Pour ou contre ? print vs numérique : un match perdu d'avance ?

Depuis quelques années, le numérique a envahi nos sociétés. Face à cette révolution technologique de taille, le questionnement quant à la pérennité des supports physiques de diffusion culturelle, et notamment du "print", est légitime. Après plus de 500 ans de développement et de continuité du support imprimé, le fichier digital s’apprête-t-il à sonner la fin du match pour Gutenberg ? Analyse des points forts de ces deux supports de lecture.

De la presse écrite aux supports de diffusion musicaux, en passant par le cinéma et le livre, l’industrie de la culture et de la communication traditionnelle doit aujourd’hui relever un défi de taille : l’adaptation au numérique et à ses enjeux. Les journaux ne peuvent que constater le déclin de leurs ventes papier, les CDs sont remplacés par des fichiers téléchargeables en ligne, et certaines grandes marques d’ordinateur et d’informatique ont même décidé de ne plus intégrer de lecteurs DVD à leurs nouveaux modèles. Les actuels appareils technologiques, tablettes, smartphones et autres liseuses permettent à leurs utilisateurs de transporter à même leur poche, un volume incalculable de biens culturels, consommables immédiatement.

Part de marché du livre numérique sur le chiffre d'affaires de la vente de livres en 2015. © Kempton Mooney of Nielsen ; Nelsen Book Research ; Global eBook report ; BuchReport ; SNE ; CB logistics ; AIE.
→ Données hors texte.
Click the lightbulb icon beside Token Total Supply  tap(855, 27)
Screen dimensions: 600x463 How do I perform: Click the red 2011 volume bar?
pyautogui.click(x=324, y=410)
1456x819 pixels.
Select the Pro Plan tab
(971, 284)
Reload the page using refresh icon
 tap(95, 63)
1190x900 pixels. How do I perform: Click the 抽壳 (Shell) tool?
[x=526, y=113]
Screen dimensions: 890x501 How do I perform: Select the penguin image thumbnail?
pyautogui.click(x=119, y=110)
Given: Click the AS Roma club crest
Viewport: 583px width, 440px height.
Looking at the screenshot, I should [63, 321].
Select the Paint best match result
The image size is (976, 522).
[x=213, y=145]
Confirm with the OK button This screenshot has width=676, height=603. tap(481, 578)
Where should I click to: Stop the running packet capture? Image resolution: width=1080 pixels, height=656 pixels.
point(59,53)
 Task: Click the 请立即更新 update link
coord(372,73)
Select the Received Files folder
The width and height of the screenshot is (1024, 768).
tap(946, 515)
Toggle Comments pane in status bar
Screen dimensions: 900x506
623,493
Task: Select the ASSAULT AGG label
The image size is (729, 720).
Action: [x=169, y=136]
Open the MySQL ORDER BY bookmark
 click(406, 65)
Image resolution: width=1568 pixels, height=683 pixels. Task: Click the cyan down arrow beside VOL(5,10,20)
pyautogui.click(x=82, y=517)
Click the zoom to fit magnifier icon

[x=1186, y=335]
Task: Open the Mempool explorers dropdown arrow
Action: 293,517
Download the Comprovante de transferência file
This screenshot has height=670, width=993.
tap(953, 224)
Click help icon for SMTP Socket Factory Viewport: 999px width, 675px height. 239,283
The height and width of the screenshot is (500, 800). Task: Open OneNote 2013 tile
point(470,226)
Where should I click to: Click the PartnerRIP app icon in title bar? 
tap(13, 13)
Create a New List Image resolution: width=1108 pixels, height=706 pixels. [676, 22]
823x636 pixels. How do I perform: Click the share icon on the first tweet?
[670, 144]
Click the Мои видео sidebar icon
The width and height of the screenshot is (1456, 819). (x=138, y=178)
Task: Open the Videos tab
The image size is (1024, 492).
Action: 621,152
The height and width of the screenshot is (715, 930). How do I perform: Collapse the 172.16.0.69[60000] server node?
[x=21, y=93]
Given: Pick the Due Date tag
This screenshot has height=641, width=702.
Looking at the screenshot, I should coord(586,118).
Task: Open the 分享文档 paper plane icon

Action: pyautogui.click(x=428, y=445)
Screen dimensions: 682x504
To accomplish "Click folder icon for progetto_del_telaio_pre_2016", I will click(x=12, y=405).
Si cette révolution technologique touche bel et bien tout le secteur culturel, il est à noter que le livre et son marché résistent dans quelques irréductibles pays, notamment en France. Ainsi, quand aux États-Unis le numérique représente 24 % du chiffre d’affaires du secteur livre et au Royaume-Uni 16 %, la France peine à atteindre les 7 % pour des consommateurs ne représentant que 2 % de la population. Pourtant, plus de la moitié des français a investi au moins une fois dans le marché du livre pendant l’année (papier et numérique). Quelles sont donc les raisons de ce développement progressif mais lent de la lecture numérique dans l’Hexagone ?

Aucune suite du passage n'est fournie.